Qatar set ups field hospitals to treat Iraq's coronavirus patients

Qatar set ups field hospitals to treat Iraq's coronavirus patients
Qatar has sent two field hospitals, including medical supplies and 250 beds, to help Iraq in its ongoing battle with Covid-19.
3 min read
25 July, 2020
More than 4,000 people have died of Covid-19 in Iraq [Getty]
Two Qatari field hospitals with a capacity of 250 beds have been set up in Iraq to help the country commit the ongoing coronavirus outbreak, the health ministry said on Friday.

One of the hospitals was installed in Dhi Qar governorate in the south of the country while the other will provide medical assistance to the Anbar governate in the west, the ministry said.

The comments were made after two Qatari planes, led by the Gulf state’s ambassador to Iraq, landed in Baghdad on Thursday evening.

"The two hospitals have a capacity of 250 beds, in support of the State of Qatar in the framework of joint health cooperation between the two countries to strengthen efforts to combat the Corona pandemic," Iraq's Deputy Minister of Health Hazem Al-Jumail said, according to a statement.

The news was also confirmed by a spokesman for the Iraqi Ministry of Foreign Affairs Ahmed Al-Sahaf, who said the Qatari assistance includes various medical supplies, air conditioners, beds and generators to help tackle the coronavirus.

"This comes in the context of deep brotherly relations that bind the two countries, and fraternal positions that are practically evident on the ground in times of adversity,” Sahaf added.

An official at the Iraqi ministry of health told The New Arab's Arabic-language service that the arrival of field hospitals from Qatar to Dhi Qar Anbar will contribute to the search for solutions amid the worsening Covid-19 crisis in Iraq, especially in Dhi Qar Governorate, which has witnessed a significant increase in the number of cases.

According to official statistics, Iraq has recorded more than 102,226 coronavirus cases across the country, where 4,122 have died from the infection.

The pandemic has overwhelmed Iraqi hospitals, already strained by decades of back-to-back conflicts and poor investment.

It has also crippled Iraq's modest private sector while oil sales - which the government relies on for more than 90 percent of its state revenues - were hit hard by the collapse in crude prices.

On Thursday, Iraq reopened to commercial flights after four months of lockdown to stem the spread of the novel coronavirus, which brought the country's fragile economy to its knees.

Airports in the cities of Najaf and Basra south of the capital also reopened on Thursday, but those in Arbil and Sulaimaniyah, in the northern Kurdish region, said they would reopen on August 1.

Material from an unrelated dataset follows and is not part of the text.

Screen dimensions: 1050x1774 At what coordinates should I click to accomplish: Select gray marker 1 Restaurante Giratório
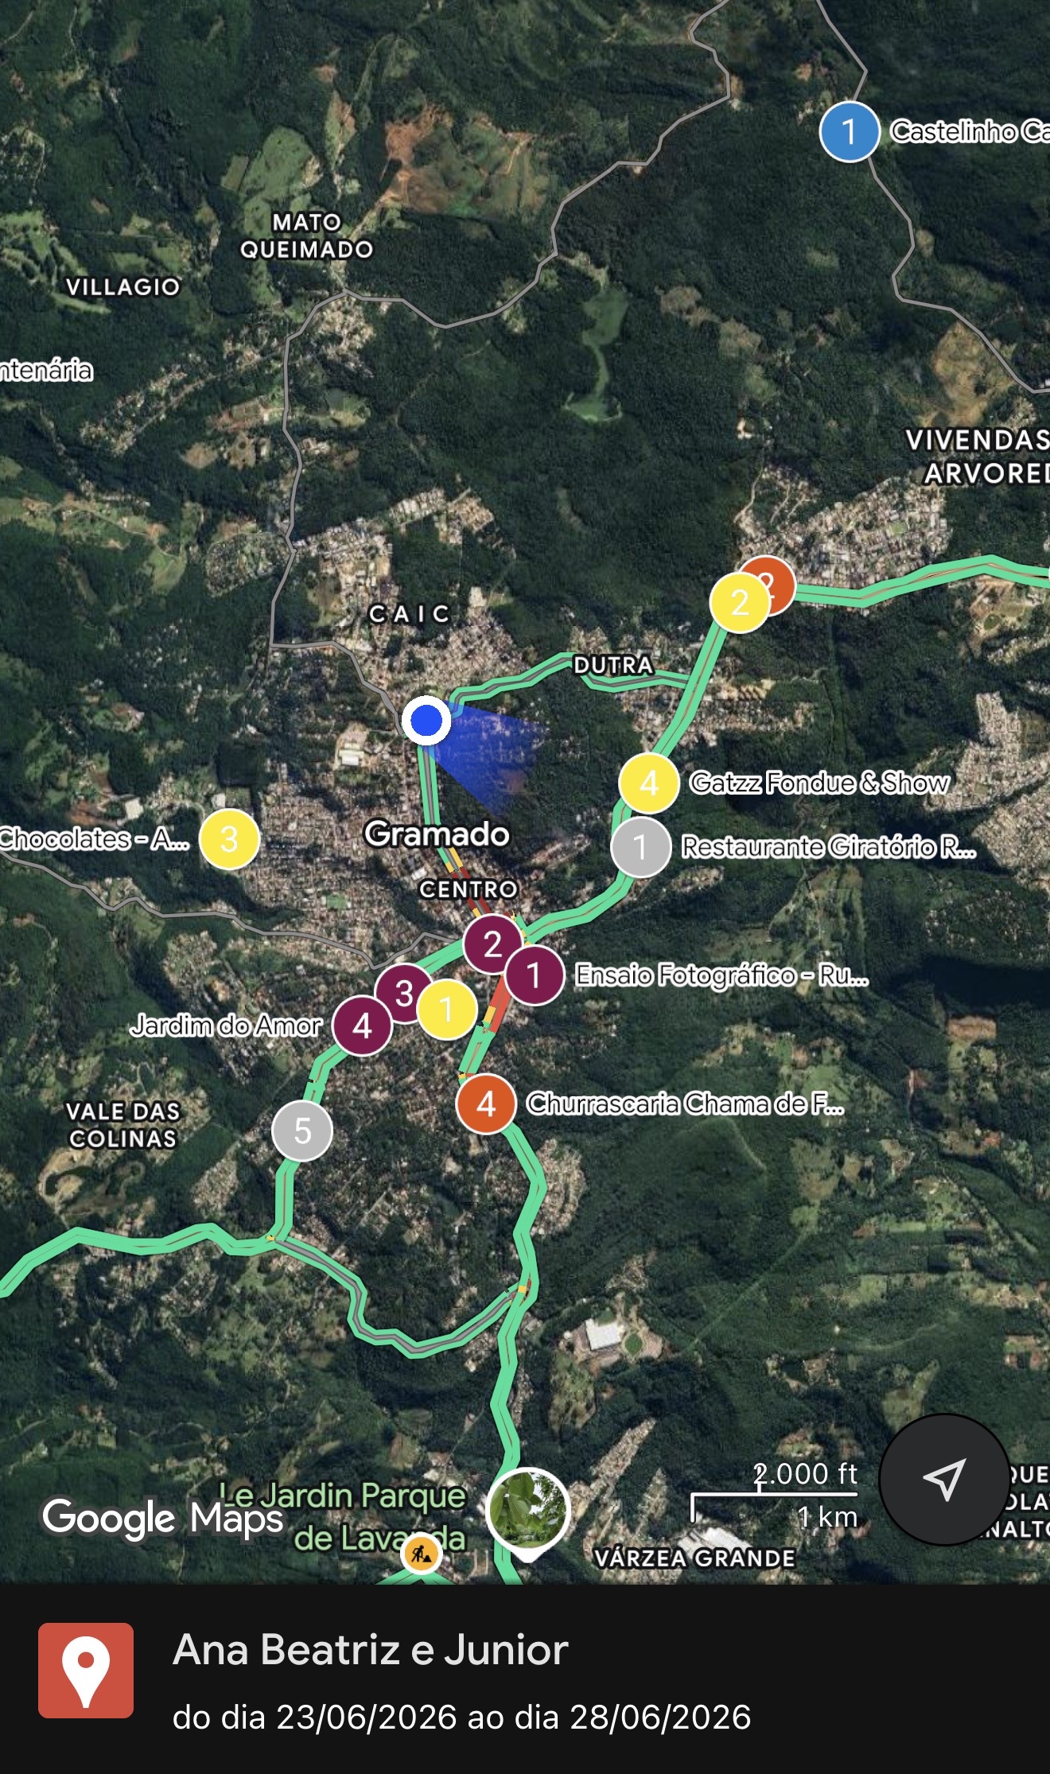[x=641, y=847]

Iraqi authorities lifted other restrictions earlier this month, allowing malls and shops to reopen and delaying the start of overnight curfews to 9:30 pm (1830 GMT).

Read more: The Iraq Report: Coronavirus worsens as Baghdad continues to grapple with lawless Iran-backed militias 

Restaurants and coffee shops remain closed to customers but are allowed to fulfil takeaway or delivery orders.

A full lockdown will be briefly reimposed at the end of July for the Eid al-Adha Muslim holiday before being entirely lifted.

Some medics fear a return to normal life is premature as the number of confirmed Covid-19 cases continues to rise, reaching nearly 100,000 with more than 4,000 deaths.